Ülkemiz bir demokrasi sınavından daha başarılı bir şekilde çıkmış, aziz milletimiz istikbalini düşünerek tercihini istikrardan yana kullanmıştır.
Elbette her seçim gibi, bu seçimin de kazananları ve kaybedenleri olmuştur.
Seçim sonuçları ile birlikte kazanan 85 milyonluk milletimizin tamamı, kazanan Türkiye, kazanan kendi kaderini Türkiye'nin kaderinden ayrı görmeyen mazlum coğrafyalar olmuştur.
Kazananlar İHA, SİHA, HÜRJET, KIZILELMA, KAAN deyip, tam bağımsız Türkiye diyerek milli üretime destek veren “benim istikbâlim göklerde” diyenler olmuştur.
Kazananlar IMF'yi kapı dışarı kovanlar , Avrupa'nın merkezinde Kuran okutanlar, Mehter Marşıyla birçok avrupa ülkesinde açılışlar yapanlar, teröre ve terör sevicilerine kan kusturanlar, Dünya 5'ten büyüktür diyenlerin davasına gönül verenler olmuştur.

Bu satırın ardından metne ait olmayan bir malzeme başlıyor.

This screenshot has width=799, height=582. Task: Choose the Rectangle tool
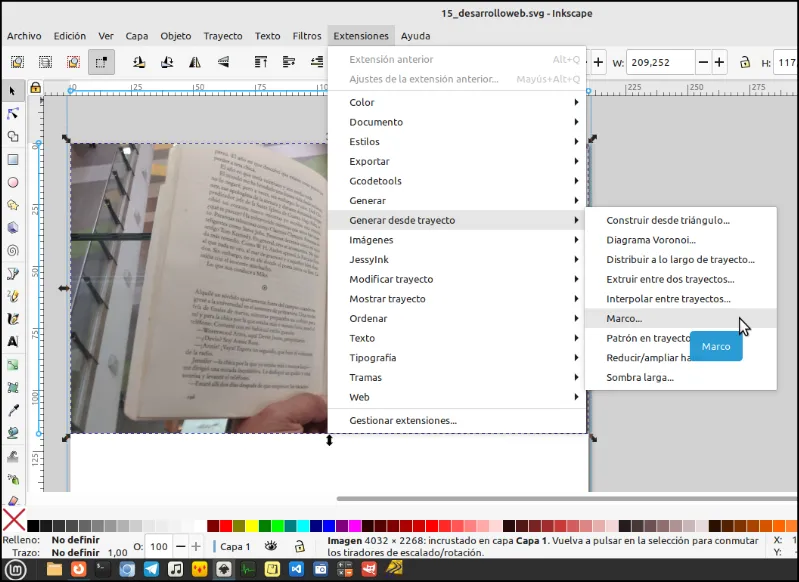coord(13,160)
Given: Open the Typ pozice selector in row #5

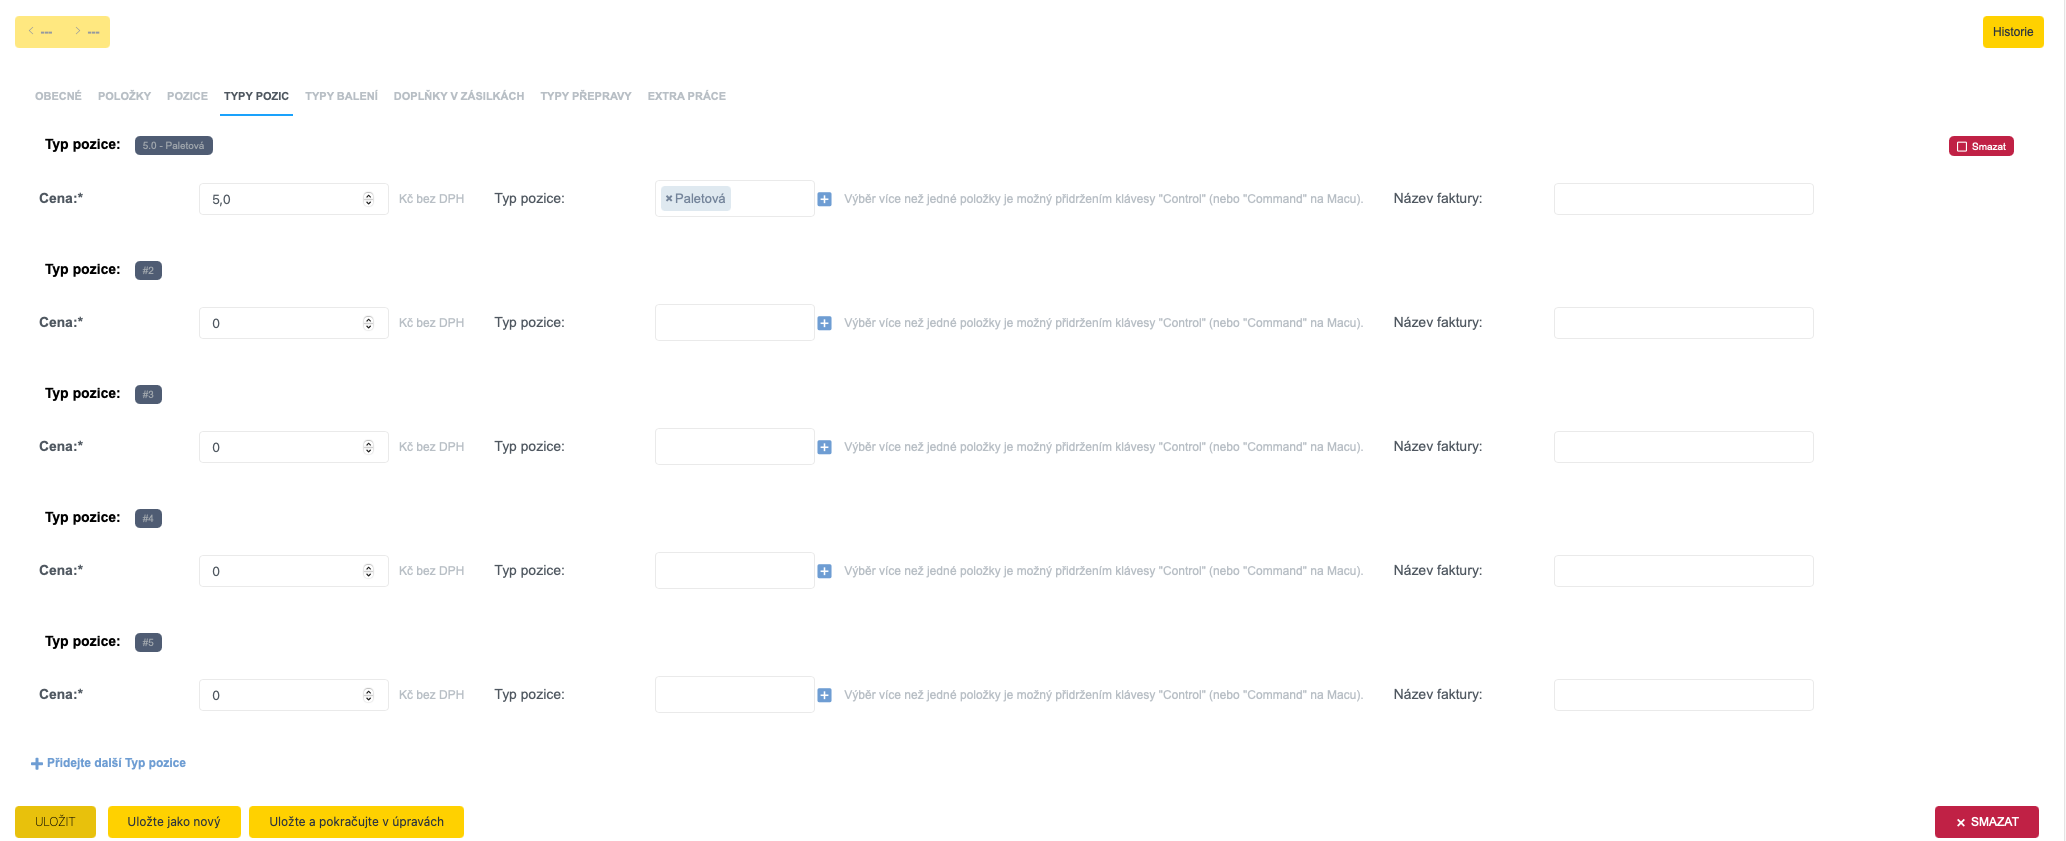Looking at the screenshot, I should 734,695.
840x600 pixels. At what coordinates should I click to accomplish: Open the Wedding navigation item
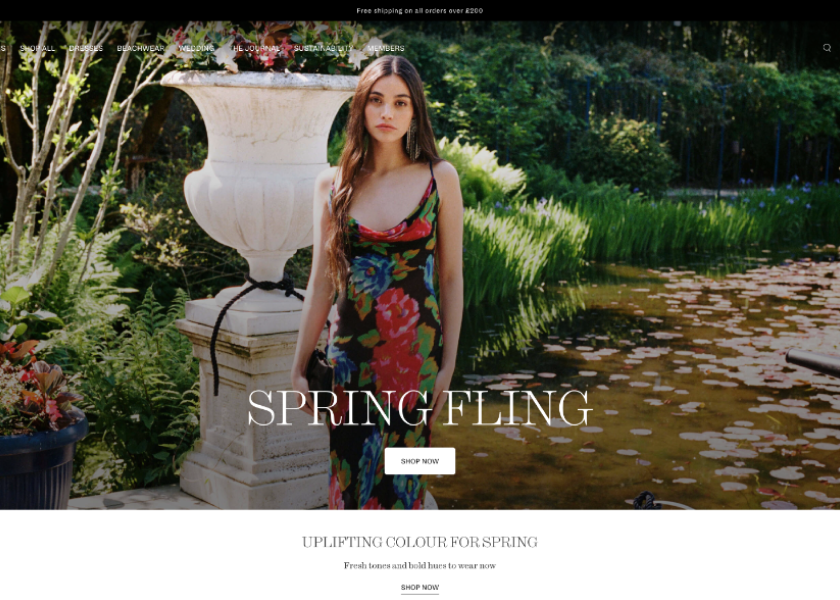(197, 48)
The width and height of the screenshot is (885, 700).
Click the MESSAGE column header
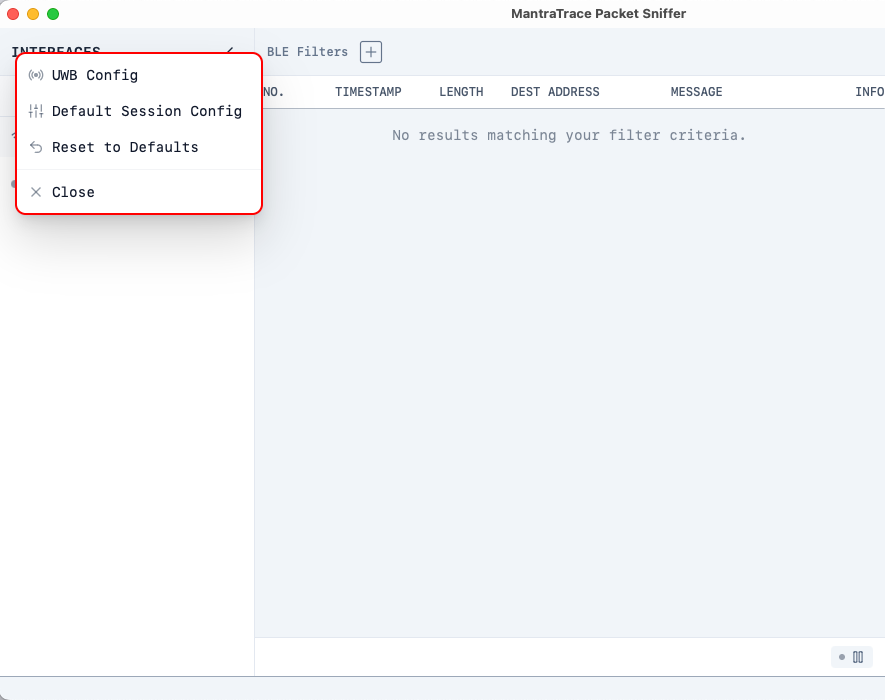(x=696, y=91)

Kazananlar bize yaptırım yapan ABD, Rusya gibi kağıt üstündekı en güçlü devletlere aynı şekilde karşılık veren, Külliye’de alkollü resepsiyonlar yerine kendi halkını kucaklayan, hastanelerin, üniversitelerin, yolların, kamu alanlarının, sanayinin, eğitimin ve daha birçok hizmetin sayısını ve kalitesini artıranlar olmuştur.
Kazananlar “savunma sanayiinde dışa bağımlılığı bitireceğim” diyenler, “biz yaptık ama, halâ çok işimiz var, halâ yolumuz uzun, hedeflerimizden şaşmayacağız” diyenler ve hedef üstüne hedef koyanlar olmuştur.
Kazananlar başörtülü meselesini ortadan kaldırarak Bakan, Hakim, Savcı, Öğretmen, Memur vs. bunlar yetmez diyerek, İmam Hatipler'deki katsayı zulmünü son verip, Kur'an Kursları Osmanlıca Kursları açanlara gönül verenler olmuştur.
Kazananlar Sultan Fatih’in emeneti Ayasofya'yı 86 yıllık esaretinden kurtarıp ibadete açanlar ve Allah’ın hak davasına gönül verenler olmuştur.
Kazananlar Taksim Meydanı’na 150 yıldır yapılamayan Taksim Camii’nin yapılmasına vesile olanla yol yürüyenler olmuştur.
Kazananlar istikbale ve istiklale sahip çıkanlar olmuştur.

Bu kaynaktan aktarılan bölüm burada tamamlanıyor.